- Action item: The data is to be transcribed in full, with nothing missed.

Stored records
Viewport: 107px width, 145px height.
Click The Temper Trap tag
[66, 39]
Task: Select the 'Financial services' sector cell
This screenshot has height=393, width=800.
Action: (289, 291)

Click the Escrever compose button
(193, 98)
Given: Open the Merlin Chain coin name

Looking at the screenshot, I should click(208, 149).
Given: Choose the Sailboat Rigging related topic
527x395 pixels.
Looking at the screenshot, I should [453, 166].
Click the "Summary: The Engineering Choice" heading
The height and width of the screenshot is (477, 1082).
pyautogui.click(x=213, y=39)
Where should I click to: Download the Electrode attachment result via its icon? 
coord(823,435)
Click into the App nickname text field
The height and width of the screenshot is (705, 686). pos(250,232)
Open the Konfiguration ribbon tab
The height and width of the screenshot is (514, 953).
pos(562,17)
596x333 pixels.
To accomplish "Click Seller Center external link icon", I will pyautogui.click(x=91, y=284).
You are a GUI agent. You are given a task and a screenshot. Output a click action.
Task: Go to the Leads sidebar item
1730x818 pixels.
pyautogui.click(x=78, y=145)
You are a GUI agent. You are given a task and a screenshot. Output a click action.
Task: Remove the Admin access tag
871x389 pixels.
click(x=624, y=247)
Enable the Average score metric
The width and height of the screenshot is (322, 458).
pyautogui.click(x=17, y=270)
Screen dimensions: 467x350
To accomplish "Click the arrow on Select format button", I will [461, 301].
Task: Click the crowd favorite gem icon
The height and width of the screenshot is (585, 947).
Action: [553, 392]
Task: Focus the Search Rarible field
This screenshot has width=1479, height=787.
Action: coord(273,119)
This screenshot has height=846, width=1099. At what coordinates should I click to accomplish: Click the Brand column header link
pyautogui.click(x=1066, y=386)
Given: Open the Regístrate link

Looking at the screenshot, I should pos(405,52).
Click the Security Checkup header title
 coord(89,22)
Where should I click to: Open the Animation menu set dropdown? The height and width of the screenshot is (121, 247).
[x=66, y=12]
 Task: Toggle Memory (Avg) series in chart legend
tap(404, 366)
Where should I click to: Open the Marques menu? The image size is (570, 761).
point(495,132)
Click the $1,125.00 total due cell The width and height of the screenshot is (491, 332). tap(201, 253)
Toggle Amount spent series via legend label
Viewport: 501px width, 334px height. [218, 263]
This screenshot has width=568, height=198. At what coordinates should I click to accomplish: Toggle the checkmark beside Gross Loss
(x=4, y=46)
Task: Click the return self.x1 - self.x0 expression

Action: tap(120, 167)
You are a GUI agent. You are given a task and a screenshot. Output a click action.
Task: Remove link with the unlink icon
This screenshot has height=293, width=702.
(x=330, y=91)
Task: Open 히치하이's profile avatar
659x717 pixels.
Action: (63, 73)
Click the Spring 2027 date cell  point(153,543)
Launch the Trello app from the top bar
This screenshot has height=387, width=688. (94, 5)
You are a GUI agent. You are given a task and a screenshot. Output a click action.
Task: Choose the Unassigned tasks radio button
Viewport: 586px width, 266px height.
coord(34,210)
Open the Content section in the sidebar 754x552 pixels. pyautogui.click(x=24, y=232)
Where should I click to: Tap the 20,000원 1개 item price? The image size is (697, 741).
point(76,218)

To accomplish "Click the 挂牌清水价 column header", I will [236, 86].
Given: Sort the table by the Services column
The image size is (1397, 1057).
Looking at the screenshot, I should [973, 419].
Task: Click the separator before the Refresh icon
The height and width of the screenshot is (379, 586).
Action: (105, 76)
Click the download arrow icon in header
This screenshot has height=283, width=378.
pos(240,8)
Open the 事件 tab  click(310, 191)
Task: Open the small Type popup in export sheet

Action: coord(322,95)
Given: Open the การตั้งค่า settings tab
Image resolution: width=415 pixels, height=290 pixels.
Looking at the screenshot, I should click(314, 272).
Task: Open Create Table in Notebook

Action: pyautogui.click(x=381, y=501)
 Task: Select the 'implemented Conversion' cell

- Your solution:
Viewport: 107px width, 145px height.
Click The Temper Trap tag
[66, 39]
Task: Select the 'Financial services' sector cell
This screenshot has height=393, width=800.
Action: (289, 291)

Click the Escrever compose button
(193, 98)
Given: Open the Merlin Chain coin name

Looking at the screenshot, I should click(208, 149).
Given: Choose the Sailboat Rigging related topic
527x395 pixels.
Looking at the screenshot, I should [453, 166].
Click the "Summary: The Engineering Choice" heading
The height and width of the screenshot is (477, 1082).
pyautogui.click(x=213, y=39)
Where should I click to: Download the Electrode attachment result via its icon? 
coord(823,435)
Click into the App nickname text field
The height and width of the screenshot is (705, 686). pos(250,232)
Open the Konfiguration ribbon tab
The height and width of the screenshot is (514, 953).
pos(562,17)
596x333 pixels.
To accomplish "Click Seller Center external link icon", I will pyautogui.click(x=91, y=284).
You are a GUI agent. You are given a task and a screenshot. Output a click action.
Task: Go to the Leads sidebar item
1730x818 pixels.
pyautogui.click(x=78, y=145)
You are a GUI agent. You are given a task and a screenshot. Output a click action.
Task: Remove the Admin access tag
871x389 pixels.
click(x=624, y=247)
Enable the Average score metric
The width and height of the screenshot is (322, 458).
pyautogui.click(x=17, y=270)
Screen dimensions: 467x350
To accomplish "Click the arrow on Select format button", I will [461, 301].
Task: Click the crowd favorite gem icon
The height and width of the screenshot is (585, 947).
Action: [553, 392]
Task: Focus the Search Rarible field
This screenshot has width=1479, height=787.
Action: coord(273,119)
This screenshot has height=846, width=1099. At what coordinates should I click to accomplish: Click the Brand column header link
pyautogui.click(x=1066, y=386)
Given: Open the Regístrate link

Looking at the screenshot, I should pos(405,52).
Click the Security Checkup header title
 coord(89,22)
Where should I click to: Open the Animation menu set dropdown? The height and width of the screenshot is (121, 247).
[x=66, y=12]
 Task: Toggle Memory (Avg) series in chart legend
tap(404, 366)
Where should I click to: Open the Marques menu? The image size is (570, 761).
point(495,132)
Click the $1,125.00 total due cell The width and height of the screenshot is (491, 332). tap(201, 253)
Toggle Amount spent series via legend label
Viewport: 501px width, 334px height. [218, 263]
This screenshot has width=568, height=198. At what coordinates should I click to accomplish: Toggle the checkmark beside Gross Loss
(x=4, y=46)
Task: Click the return self.x1 - self.x0 expression

Action: tap(120, 167)
You are a GUI agent. You are given a task and a screenshot. Output a click action.
Task: Remove link with the unlink icon
This screenshot has height=293, width=702.
(x=330, y=91)
Task: Open 히치하이's profile avatar
659x717 pixels.
Action: (63, 73)
Click the Spring 2027 date cell  point(153,543)
Launch the Trello app from the top bar
This screenshot has height=387, width=688. (94, 5)
You are a GUI agent. You are given a task and a screenshot. Output a click action.
Task: Choose the Unassigned tasks radio button
Viewport: 586px width, 266px height.
coord(34,210)
Open the Content section in the sidebar 754x552 pixels. pyautogui.click(x=24, y=232)
Where should I click to: Tap the 20,000원 1개 item price? The image size is (697, 741).
point(76,218)

To accomplish "Click the 挂牌清水价 column header", I will [236, 86].
Given: Sort the table by the Services column
The image size is (1397, 1057).
Looking at the screenshot, I should [973, 419].
Task: Click the separator before the Refresh icon
The height and width of the screenshot is (379, 586).
Action: (105, 76)
Click the download arrow icon in header
This screenshot has height=283, width=378.
pos(240,8)
Open the 事件 tab  click(310, 191)
Task: Open the small Type popup in export sheet

Action: coord(322,95)
Given: Open the การตั้งค่า settings tab
Image resolution: width=415 pixels, height=290 pixels.
Looking at the screenshot, I should click(314, 272).
Task: Open Create Table in Notebook

Action: pyautogui.click(x=381, y=501)
 Task: Select the 'implemented Conversion' cell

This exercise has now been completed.